Fadi Assaf.
Les détracteurs du Premier ministre libanais Najib Mikati, et ses opposants qui annoncent avec insistance son départ imminent du Grand Sérail, veulent absolument voir des signes complices dans la politique actuelle de la France. Sous le Président Jacques Chirac, et avec Rafic Hariri au pouvoir à Beyrouth, les relations franco-libanaises étaient, d’une certaine façon, toutes tracées. Bien cadrées, même en étant personnelles parfois et donc irrationnelles, ces relations respectaient les grands principes fondateurs des liens historiques entre la France et le Liban. Pas tout le temps, malheureusement, mais les contraintes politiques, internationales et régionales, justifiaient, le plus souvent, les concessions faites des deux côtés, et surtout du côté de la France, sur des questions de principe : souveraineté, droits des minorités, corruption, etc. Il y a toujours eu des imperfections dans les relations franco-libanaises, même si on peut “laisser faire” au nom de l’attachement à ces relations, des deux côtés… Sous le Président Nicolas Sarkozy, et avec toutes les évolutions profondes intervenues sur les scènes locales, française et libanaise, et sur les scènes régionale et internationale, les relations franco-libanaises évoluaient, forcément. Une évolution qui ne pouvait pas satisfaire, en permanence, toutes les parties libanaises, à la fois. C’est le cas aujourd’hui aussi, alors que chaque acteur politique libanais tient à avoir la France dans son propre camp, et va jusqu’à ignorer la globalité des relations franco-libanaises et leurs dimensions profondes, historiquement, culturellement, politiquement…
Un assassinat politique, aussi important soit-il, comme celui du chef des SR du Ministère de l’Intérieur le général Wissam al-Hassan, interlocuteur privilégié des autorités françaises dans le contexte sécuritaire actuel, ne pouvait être exploité pour tenter de provoquer un chambardement profond des rapports entre Paris et Beyrouth. Il était faux d’interpréter la visite éclair du Président français François Hollande, au lendemain de cet assassinat et sur sa route vers l’Arabie saoudite, et l’exclusivité qu’il a voulu accorder à son homologue Michel Slaiman, comme une invitation expresse à Mikati à se désister. La très brève rencontre, dans la cour du Roi Abdullah Ben Abdulaziz à Djeddah, entre le Président Hollande et l’ancien Premier ministre libanais Saad Hariri, est venue renforcer les suspiscions des anti-Mikati… Portés par leurs espoirs de renverser Mikati et le gouvernement du 8 Mars, le camp haririen a annoncé, trop hâtivement, l’annulation de la visite du PM à Paris le 17/11. Finalement, la visite, de trois jours, a été confirmée, ce qui n’empêche pas les plus engagés d’annoncer que le Président Hollande insistera à obtenir le départ de Mikati, à l’occasion de cette visite…

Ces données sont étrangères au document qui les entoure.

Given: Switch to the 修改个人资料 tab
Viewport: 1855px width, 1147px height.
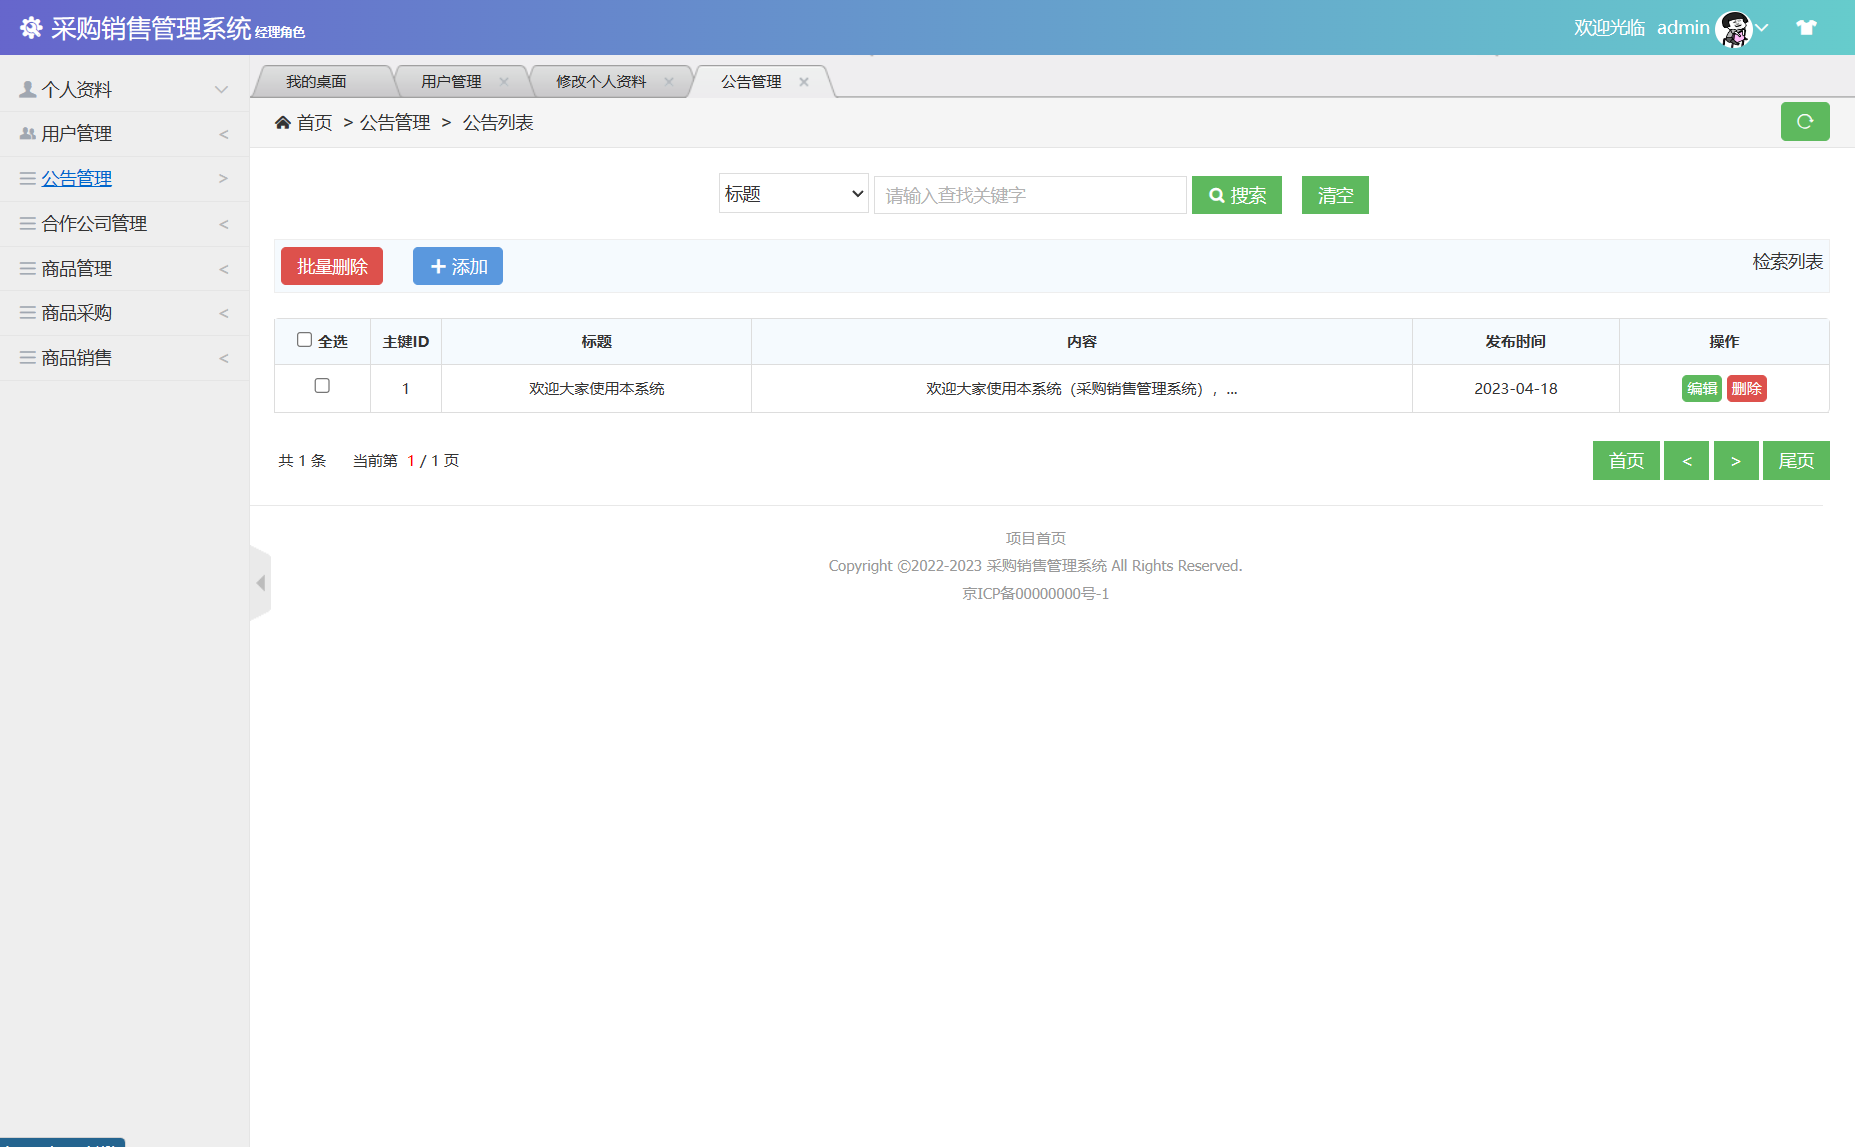Looking at the screenshot, I should [603, 81].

Patrice Paoli, ambassadeur extraordinaire et plénipotentiaire à Beyrouth, fin connaisseur des subtilités libanaises, n’a pas bronché, poursuivant la préparation de la visite de travail du PM libanais à Paris. Il a fait le point avec Mikati, le 08/11, et passé en revue avec lui l’ordre du jour des discussions franco-libanaises du 17 au 19/11 : Paris 1-2, Finul, stabilité intérieure, crise syrienne, gaz offshore, aides militaires, etc. Patrice Paoli est un ambassadeur extraordinaire, dans un contexte tout sauf ordinaire… Les Libanais le comprendront vite, dans l’intérêt des deux pays. Cela devrait leur rappeler les constantes de la politique française à l’égard du Liban, et leur permettre, peut-être aussi, de mieux saisir les subtilités de la politique française à l’égard des Libanais…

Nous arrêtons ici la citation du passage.